Beyond the Hype: 3D Printing’s Impact on the Supply Chain

The conversation must shift from 3D printing’s technical benefits to business value, thus highlighting its supply chain impact.

3D printing’s layer-by-layer build process means companies can eliminate subassemblies and consolidate multiple components into one part.
3D printing’s layer-by-layer build process means companies can eliminate subassemblies and consolidate multiple components into one part.

3D printing has been around for decades, but it wasn’t until the last several years that its potential has been more broadly realized. During that awakening, there were many claims stating the technology would disrupt the supply chain. Although there’s no denying 3D printing is impacting the supply chain, the traditional supply chain remains relatively unchanged.

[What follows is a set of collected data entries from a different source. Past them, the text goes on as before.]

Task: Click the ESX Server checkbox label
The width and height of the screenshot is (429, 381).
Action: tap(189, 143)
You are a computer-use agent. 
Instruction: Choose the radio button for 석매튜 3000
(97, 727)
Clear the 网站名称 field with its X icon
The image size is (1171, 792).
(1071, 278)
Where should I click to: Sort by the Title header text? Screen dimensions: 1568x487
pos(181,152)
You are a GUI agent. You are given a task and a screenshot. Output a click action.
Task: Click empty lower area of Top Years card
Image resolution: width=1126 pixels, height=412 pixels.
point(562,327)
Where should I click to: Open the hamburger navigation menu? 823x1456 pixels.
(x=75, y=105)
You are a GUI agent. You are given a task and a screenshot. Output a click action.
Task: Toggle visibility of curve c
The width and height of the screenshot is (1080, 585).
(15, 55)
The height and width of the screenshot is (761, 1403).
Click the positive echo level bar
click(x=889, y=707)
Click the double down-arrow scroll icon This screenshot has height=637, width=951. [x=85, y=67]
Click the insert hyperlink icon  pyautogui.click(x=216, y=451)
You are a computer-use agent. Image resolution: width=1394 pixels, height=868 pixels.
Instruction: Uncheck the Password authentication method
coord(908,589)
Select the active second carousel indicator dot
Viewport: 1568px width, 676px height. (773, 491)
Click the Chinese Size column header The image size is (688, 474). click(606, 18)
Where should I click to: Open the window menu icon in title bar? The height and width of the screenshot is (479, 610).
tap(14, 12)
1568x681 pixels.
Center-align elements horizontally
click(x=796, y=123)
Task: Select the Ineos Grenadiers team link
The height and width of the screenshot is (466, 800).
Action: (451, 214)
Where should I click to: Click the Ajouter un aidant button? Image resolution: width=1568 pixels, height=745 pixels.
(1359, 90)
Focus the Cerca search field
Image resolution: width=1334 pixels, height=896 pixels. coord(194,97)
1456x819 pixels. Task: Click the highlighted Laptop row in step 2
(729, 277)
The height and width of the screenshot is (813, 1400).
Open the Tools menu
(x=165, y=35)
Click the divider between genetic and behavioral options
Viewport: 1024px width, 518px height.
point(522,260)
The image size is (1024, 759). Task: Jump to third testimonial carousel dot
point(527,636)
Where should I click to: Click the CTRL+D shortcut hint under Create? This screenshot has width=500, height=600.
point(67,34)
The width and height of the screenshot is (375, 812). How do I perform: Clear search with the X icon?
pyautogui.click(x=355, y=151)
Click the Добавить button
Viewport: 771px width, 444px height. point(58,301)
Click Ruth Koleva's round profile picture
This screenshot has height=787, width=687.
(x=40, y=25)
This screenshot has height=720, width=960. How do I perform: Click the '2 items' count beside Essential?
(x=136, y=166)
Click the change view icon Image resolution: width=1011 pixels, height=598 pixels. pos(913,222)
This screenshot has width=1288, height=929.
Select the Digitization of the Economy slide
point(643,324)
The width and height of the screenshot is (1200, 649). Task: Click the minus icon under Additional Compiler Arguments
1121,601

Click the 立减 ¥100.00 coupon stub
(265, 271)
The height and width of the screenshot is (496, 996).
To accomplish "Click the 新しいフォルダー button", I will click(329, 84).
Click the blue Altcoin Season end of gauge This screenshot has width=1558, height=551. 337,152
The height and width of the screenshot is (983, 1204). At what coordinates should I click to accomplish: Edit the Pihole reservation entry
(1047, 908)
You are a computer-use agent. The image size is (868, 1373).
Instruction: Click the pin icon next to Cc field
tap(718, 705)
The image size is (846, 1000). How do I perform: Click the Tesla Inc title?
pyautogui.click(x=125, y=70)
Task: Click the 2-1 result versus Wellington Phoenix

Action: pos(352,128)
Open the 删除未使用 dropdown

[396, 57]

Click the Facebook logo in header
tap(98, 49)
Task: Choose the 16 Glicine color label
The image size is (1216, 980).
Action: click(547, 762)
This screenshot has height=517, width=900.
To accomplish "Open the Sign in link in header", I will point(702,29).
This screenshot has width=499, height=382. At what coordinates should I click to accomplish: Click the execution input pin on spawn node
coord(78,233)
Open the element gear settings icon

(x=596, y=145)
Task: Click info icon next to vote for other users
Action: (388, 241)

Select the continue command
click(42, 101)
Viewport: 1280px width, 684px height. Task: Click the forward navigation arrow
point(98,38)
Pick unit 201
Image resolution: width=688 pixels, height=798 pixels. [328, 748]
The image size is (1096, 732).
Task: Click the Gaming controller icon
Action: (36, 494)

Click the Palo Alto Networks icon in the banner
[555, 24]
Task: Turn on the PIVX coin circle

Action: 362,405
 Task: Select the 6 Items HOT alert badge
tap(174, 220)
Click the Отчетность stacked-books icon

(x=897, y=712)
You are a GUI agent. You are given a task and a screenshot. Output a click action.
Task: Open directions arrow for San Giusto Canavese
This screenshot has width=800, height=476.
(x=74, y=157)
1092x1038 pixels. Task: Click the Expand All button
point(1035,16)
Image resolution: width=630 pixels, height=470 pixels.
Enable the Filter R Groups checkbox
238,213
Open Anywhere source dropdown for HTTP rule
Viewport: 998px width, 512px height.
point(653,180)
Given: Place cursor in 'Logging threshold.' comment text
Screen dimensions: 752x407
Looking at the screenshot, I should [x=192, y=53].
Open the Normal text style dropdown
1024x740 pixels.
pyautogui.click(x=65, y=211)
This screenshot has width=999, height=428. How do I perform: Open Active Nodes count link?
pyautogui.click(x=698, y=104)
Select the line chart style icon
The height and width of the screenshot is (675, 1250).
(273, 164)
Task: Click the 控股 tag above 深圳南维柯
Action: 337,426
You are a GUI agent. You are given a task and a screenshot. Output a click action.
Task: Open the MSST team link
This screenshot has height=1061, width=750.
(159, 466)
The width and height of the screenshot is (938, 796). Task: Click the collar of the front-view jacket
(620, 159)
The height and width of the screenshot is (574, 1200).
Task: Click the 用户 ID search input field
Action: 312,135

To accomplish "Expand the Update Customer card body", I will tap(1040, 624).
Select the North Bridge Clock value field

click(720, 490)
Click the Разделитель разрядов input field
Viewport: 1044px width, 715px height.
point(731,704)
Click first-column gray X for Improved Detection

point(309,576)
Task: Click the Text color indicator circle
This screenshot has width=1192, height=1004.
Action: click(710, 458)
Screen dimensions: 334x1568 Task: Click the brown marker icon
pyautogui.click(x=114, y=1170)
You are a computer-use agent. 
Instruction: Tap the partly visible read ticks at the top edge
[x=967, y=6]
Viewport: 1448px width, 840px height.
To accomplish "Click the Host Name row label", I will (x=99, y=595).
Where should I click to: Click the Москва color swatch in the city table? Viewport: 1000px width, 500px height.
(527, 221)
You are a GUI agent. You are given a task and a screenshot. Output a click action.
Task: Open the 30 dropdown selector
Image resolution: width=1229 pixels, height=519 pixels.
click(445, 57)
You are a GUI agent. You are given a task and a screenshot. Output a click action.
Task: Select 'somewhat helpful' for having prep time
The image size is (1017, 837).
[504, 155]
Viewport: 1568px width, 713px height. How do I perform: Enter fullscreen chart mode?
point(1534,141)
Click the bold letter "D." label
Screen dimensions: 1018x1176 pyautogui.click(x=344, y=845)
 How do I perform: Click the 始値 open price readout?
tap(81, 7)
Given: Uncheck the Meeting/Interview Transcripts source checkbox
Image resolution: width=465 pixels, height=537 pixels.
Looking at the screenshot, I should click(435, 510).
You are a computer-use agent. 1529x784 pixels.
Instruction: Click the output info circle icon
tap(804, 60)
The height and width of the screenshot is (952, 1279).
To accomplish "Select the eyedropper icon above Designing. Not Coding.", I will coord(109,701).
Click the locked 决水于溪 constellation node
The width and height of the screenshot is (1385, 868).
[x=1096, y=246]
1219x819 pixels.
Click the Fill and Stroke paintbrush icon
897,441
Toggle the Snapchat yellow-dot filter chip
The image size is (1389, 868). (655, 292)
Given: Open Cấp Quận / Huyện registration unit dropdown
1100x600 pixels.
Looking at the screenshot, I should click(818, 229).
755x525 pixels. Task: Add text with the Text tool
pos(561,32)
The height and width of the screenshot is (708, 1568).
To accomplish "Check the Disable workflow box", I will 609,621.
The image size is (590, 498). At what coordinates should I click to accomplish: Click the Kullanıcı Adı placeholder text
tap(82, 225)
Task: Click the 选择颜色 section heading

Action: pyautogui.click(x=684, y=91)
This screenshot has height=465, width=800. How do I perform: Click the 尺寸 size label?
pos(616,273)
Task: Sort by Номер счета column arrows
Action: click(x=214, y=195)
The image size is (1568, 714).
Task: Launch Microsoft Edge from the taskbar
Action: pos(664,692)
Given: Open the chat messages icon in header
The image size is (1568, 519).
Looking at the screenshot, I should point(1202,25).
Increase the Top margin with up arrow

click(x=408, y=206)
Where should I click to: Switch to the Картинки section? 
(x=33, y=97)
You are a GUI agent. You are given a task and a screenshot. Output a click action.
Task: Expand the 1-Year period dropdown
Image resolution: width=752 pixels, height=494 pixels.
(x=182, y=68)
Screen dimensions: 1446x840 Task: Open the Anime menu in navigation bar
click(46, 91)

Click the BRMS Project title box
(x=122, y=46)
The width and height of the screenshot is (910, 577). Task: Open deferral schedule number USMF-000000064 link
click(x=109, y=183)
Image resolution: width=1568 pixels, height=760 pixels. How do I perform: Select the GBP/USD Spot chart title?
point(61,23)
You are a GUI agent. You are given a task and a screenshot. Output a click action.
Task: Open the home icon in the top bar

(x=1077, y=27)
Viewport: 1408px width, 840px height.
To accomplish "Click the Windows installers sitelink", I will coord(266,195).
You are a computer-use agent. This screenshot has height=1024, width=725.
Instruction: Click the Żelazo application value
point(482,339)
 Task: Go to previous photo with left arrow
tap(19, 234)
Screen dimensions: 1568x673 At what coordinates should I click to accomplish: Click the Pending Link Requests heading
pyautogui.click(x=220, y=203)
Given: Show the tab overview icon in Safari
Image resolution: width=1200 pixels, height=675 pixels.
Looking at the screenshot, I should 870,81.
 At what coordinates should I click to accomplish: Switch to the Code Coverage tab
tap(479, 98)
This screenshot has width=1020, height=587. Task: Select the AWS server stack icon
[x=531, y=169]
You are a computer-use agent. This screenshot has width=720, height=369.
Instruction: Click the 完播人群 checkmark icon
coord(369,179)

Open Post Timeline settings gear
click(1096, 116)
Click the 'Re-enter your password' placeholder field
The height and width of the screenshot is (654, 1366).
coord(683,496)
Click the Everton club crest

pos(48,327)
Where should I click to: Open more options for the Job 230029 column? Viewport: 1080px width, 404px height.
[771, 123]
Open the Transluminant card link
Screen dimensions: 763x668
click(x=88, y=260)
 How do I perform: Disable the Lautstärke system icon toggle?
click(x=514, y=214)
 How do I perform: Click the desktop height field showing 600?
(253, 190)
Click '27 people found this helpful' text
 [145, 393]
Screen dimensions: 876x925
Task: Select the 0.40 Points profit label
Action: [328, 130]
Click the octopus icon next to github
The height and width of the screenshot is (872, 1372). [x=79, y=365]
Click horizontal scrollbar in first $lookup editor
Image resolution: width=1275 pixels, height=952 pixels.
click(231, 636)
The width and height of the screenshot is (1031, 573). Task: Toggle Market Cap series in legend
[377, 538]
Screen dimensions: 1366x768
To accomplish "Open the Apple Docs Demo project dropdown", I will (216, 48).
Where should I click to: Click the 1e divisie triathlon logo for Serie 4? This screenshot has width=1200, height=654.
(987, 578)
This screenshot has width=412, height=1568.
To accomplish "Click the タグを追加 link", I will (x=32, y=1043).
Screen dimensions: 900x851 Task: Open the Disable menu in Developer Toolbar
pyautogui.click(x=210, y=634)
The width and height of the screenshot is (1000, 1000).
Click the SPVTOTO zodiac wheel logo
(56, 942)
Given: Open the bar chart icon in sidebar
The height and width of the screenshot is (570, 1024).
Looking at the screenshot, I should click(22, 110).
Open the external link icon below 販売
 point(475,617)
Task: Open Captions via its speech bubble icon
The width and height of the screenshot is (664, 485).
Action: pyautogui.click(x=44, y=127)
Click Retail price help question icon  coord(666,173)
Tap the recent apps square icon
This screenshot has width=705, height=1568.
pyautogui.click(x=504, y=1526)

Before 3D printing can impact operations on a broader scale, there are challenges that must be addressed, such as equipment and material costs. And the conversation must shift from 3D printing’s technical benefits to its business value, thus highlighting its impact on the supply chain. As this becomes common knowledge, more and more companies can realize how 3D printing can give their operations an edge. Beyond the benefits at the macro-level, companies that incorporate 3D printing into their manufacturing processes are seeing tangible benefits across several areas.

Inventory

Massive warehouses stocked with yet-to-be-used parts are expensive and cumbersome. 3D printing can help limit those costs and inconveniences because it allows parts to be built on demand as needed, lowering inventory costs and freeing up storage space for other uses. Think of it as a digital warehouse where all your parts are housed in a space the size of a flash drive or on the cloud. Additionally, global 3D printing companies have the infrastructure and capacity to meet the needs (e.g., high-volume production, quick turnaround times) of today’s manufacturers.

Production

With 3D printing, there’s no need to ship parts across the world. All parts can be sent securely as digital design files to more convenient production locations. If a replacement part must be made and delivered on short notice, companies can send files to the nearest qualified production facility or 3D printing service provider (i.e., those with the necessary equipment and expertise). Breaking down barriers to production means companies can achieve reduced costs on logistics and boost supply chain flexibility, all while lowering their carbon footprints.

Customization

One of 3D printing’s chief advantages is its ability to easily build complex and customizable parts. This benefit also impacts the supply chain because mass customization is a brand-new business model enabled by 3D printing, one in which outputs are driven by end customers. That helps achieve lower inventory costs because customers dictate what’s needed and when, transforming the supply chain into an essentially stockless process.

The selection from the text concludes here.